I did say that if silver did correct as it has, I would do what I could to scrape up some throw away money to buy call options. My choice was doing it behind her back or groveling with my wife for her “permission”. Tough guy that I am (lol), I went the groveling route and got permission. You certainly don’t want to consider the whacky and ridiculously speculative call options that I bought, but I bring this up as a follow up and indication of my price expectations. Pick just about whatever silver related investment that may be at your disposal, including the best of all – a plain vanilla purchase of physical silver, and it’s hard for me to see how that will turn out to be anything but great from this point.
Finally, a few comments on a second price manipulation case brought and simultaneously settled this month by the CFTC, under its new Enforcement Director, James McDonald. This case was brought a few days ago and involves live cattle futures. The first, earlier in the month, as you know, involved manipulation in COMEX gold and silver futures. First, here’s the press release and following that is the link to the order itself in pdf format.
The CFTC doesn’t have a very good track record in leveling or proving price manipulation cases, yet these are the most important under commodity law; so two highly successful cases back to back makes one stand up and take notice. Also notable were the very strong words attributed to Director McDonald in this case.
Very briefly, the new case involved price manipulation in the CME Group’s live cattle futures (the CME also owns and operates the COMEX), pertaining to collusion, violations of position limits, and the creation of false market signals. There is definitely a connection between the issues in this cattle manipulation and what I have argued to be the case in silver over the years.

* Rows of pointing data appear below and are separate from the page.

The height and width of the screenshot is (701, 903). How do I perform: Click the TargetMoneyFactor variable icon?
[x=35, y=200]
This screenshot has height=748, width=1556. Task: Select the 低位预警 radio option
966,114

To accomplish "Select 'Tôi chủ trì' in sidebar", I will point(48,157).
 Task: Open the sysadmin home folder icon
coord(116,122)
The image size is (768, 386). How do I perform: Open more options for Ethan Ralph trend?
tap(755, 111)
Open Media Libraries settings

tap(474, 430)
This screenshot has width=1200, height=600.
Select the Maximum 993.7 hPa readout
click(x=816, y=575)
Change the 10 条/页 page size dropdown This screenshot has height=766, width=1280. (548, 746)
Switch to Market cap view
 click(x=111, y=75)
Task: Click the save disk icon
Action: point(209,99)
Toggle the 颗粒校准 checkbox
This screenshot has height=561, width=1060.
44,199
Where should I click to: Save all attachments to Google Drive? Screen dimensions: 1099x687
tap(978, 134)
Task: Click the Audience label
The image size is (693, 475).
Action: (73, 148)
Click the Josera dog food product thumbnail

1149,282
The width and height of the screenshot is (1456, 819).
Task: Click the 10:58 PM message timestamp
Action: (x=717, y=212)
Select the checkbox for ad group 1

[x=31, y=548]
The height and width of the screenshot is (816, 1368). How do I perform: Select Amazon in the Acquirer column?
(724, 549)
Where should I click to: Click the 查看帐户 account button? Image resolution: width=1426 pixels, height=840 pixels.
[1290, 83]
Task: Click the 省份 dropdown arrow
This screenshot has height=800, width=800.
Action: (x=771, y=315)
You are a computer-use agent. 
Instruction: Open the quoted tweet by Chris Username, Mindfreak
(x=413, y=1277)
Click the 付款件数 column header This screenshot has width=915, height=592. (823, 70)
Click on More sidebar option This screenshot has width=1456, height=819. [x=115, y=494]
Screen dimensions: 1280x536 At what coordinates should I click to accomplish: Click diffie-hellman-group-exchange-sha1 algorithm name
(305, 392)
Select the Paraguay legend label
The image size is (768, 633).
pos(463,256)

My initial take on the new case is one of being quite impressed by the complexity of the manipulation and the CFTC’s rooting out of the facts and making an air-tight case. I immediately thought that if the agency could see through the complexity of what was transpiring in cattle futures, seeing what’s really going on in the COMEX silver manipulation should be a snap, particularly since I think I explain it so clearly. I can’t see how the agency could undertake and prosecute the case in cattle and not be able to do the same in silver.
The infractions in the cattle case occurred four or five years ago and the case was well underway before McDonald’s arrival to the Commission a little over two months ago. Still, I can’t shake the feeling that the timing of the two new findings of price manipulation, in COMEX gold and silver and now in cattle, is connected to McDonald. Both of the new manipulation cases are quite rare in terms of prior CFTC history, in that they were brought in the first place and were wildly successful to boot.
In the press release, McDonald was quoted as saying, “For markets to have integrity, market participants must be able to trust that the markets operate free of manipulative or deceptive conduct. The Commission will always act to address those threats to the markets it regulates. That includes cases like this one, where market participants try to game the markets by injecting false information, which distorts the view of that market seen by other participants.”
Admittedly, I may be reading too much into his words and actions, but McDonald seems to be taking a much different approach to manipulation than his predecessors. It sounds to me like he is trying to send a strong message to those involved in price manipulation, as well he should. Unless he has some other undisclosed agenda, it appears that we haven’t heard the last from him regarding the COMEX silver manipulation, the most blatant price manipulation of all.